# [What the task requires]
Restrict the output to the lines below starting at the one that contains "15 (151, 300)" and ending at the one that contains "agitosp (27, 196)", and restate them word for word, both ends included.

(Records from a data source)

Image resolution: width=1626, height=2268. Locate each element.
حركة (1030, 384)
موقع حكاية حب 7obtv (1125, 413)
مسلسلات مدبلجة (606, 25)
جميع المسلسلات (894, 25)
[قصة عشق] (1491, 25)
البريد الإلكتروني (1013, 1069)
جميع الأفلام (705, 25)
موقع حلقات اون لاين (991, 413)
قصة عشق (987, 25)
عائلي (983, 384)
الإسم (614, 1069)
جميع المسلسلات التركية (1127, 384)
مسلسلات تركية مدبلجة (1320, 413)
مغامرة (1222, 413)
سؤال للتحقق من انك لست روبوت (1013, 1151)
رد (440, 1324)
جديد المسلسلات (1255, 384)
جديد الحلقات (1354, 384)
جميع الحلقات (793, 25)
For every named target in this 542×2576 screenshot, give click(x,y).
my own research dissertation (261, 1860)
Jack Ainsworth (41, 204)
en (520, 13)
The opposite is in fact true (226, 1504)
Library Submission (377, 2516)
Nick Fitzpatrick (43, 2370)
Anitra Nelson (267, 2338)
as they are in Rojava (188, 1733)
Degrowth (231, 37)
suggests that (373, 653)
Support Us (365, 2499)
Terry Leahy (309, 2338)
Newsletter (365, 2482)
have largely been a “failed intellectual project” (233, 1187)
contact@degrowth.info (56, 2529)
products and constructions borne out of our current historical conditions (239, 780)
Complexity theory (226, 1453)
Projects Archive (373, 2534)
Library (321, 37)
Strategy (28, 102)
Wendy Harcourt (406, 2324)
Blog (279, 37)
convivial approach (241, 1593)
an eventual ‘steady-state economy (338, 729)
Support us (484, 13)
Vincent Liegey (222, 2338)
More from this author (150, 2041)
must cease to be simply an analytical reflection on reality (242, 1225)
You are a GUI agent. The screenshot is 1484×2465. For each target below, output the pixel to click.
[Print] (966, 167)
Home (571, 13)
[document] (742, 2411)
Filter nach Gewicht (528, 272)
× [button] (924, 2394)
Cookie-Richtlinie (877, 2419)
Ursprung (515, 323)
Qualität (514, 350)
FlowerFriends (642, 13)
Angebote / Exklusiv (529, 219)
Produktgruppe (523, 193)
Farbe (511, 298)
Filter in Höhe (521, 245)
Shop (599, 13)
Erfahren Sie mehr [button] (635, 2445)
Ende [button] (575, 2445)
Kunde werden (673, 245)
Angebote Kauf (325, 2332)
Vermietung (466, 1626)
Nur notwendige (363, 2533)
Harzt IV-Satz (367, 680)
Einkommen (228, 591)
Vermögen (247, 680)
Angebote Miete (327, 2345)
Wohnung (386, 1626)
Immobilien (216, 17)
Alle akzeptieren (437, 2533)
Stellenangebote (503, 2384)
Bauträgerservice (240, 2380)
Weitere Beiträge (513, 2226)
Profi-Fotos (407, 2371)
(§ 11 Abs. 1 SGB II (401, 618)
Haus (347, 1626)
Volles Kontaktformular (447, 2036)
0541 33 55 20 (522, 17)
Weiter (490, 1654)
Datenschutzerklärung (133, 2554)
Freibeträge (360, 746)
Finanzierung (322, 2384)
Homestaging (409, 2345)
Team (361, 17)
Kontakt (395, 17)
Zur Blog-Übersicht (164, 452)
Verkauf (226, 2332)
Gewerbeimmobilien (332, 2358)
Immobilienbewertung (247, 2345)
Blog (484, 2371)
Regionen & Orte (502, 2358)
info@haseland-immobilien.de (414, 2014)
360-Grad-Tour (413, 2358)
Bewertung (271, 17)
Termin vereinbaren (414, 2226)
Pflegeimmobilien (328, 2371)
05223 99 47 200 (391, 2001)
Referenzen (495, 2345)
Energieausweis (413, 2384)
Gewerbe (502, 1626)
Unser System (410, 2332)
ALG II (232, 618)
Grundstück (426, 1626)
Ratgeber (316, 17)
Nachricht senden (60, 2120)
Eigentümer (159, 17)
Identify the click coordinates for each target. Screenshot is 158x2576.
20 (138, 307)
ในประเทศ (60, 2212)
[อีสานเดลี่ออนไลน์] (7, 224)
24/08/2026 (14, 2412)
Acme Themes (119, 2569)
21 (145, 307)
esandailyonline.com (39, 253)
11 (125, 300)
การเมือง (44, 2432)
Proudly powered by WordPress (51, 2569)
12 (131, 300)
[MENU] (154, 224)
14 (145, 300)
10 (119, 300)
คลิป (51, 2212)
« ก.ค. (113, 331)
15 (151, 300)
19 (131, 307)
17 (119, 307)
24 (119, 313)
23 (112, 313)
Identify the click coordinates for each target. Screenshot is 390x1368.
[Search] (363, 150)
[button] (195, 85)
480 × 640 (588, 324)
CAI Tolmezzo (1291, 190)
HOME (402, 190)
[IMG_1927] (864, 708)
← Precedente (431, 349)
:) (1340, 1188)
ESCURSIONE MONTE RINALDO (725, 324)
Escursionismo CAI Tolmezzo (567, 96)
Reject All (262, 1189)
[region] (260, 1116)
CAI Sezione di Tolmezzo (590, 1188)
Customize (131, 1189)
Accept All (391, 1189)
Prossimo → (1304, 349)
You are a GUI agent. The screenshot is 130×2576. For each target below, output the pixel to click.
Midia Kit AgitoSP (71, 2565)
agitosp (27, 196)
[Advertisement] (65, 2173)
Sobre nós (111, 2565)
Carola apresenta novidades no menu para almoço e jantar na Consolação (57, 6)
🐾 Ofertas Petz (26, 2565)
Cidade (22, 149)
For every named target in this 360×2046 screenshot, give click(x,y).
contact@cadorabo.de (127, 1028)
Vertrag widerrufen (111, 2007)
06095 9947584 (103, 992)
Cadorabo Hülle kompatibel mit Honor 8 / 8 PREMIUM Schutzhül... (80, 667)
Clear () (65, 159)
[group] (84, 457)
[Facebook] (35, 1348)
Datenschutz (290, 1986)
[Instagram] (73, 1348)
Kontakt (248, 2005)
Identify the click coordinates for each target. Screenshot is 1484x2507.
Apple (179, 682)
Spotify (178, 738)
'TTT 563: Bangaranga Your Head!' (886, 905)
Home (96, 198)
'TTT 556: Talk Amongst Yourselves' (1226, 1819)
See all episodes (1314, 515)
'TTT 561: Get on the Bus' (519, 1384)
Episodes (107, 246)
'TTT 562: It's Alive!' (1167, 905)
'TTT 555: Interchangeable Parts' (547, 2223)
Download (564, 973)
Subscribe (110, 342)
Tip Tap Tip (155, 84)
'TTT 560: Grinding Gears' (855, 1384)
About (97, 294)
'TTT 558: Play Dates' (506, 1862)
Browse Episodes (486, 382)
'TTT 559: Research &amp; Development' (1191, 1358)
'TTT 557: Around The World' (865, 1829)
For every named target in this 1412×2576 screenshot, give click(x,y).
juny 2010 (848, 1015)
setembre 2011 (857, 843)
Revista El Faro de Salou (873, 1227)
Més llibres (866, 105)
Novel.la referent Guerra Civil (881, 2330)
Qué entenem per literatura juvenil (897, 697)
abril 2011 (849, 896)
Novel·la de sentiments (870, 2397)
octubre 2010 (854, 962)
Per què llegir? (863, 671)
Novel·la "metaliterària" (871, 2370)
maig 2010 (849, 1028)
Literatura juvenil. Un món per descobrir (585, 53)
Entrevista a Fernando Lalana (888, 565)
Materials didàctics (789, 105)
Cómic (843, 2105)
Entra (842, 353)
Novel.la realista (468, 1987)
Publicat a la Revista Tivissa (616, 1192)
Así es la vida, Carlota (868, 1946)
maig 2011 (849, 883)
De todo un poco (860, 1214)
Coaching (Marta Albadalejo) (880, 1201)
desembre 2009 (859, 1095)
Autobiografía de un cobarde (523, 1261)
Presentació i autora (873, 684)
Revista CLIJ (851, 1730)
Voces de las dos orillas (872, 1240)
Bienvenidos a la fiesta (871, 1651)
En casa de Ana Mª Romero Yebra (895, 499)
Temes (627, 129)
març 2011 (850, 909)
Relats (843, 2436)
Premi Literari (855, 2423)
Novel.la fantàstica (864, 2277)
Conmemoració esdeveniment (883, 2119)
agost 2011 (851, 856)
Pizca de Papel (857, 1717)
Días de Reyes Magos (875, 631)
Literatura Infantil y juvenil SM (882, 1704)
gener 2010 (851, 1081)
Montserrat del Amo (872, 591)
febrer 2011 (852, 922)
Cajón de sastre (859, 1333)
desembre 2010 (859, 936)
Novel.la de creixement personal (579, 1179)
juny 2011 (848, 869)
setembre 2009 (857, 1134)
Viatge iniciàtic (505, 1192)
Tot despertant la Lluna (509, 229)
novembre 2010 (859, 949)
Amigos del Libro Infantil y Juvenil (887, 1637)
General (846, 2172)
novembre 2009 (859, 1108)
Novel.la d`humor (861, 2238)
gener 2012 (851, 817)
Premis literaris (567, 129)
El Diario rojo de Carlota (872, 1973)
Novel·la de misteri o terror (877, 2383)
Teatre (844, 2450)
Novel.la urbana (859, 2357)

# [Exercise solution]
15 (151, 300)
19 (131, 307)
17 (119, 307)
24 (119, 313)
23 (112, 313)
Identify the click coordinates for each target. Screenshot is 390x1368.
[Search] (363, 150)
[button] (195, 85)
480 × 640 (588, 324)
CAI Tolmezzo (1291, 190)
HOME (402, 190)
[IMG_1927] (864, 708)
← Precedente (431, 349)
:) (1340, 1188)
ESCURSIONE MONTE RINALDO (725, 324)
Escursionismo CAI Tolmezzo (567, 96)
Reject All (262, 1189)
[region] (260, 1116)
CAI Sezione di Tolmezzo (590, 1188)
Customize (131, 1189)
Accept All (391, 1189)
Prossimo → (1304, 349)
You are a GUI agent. The screenshot is 130×2576. For each target below, output the pixel to click.
Midia Kit AgitoSP (71, 2565)
agitosp (27, 196)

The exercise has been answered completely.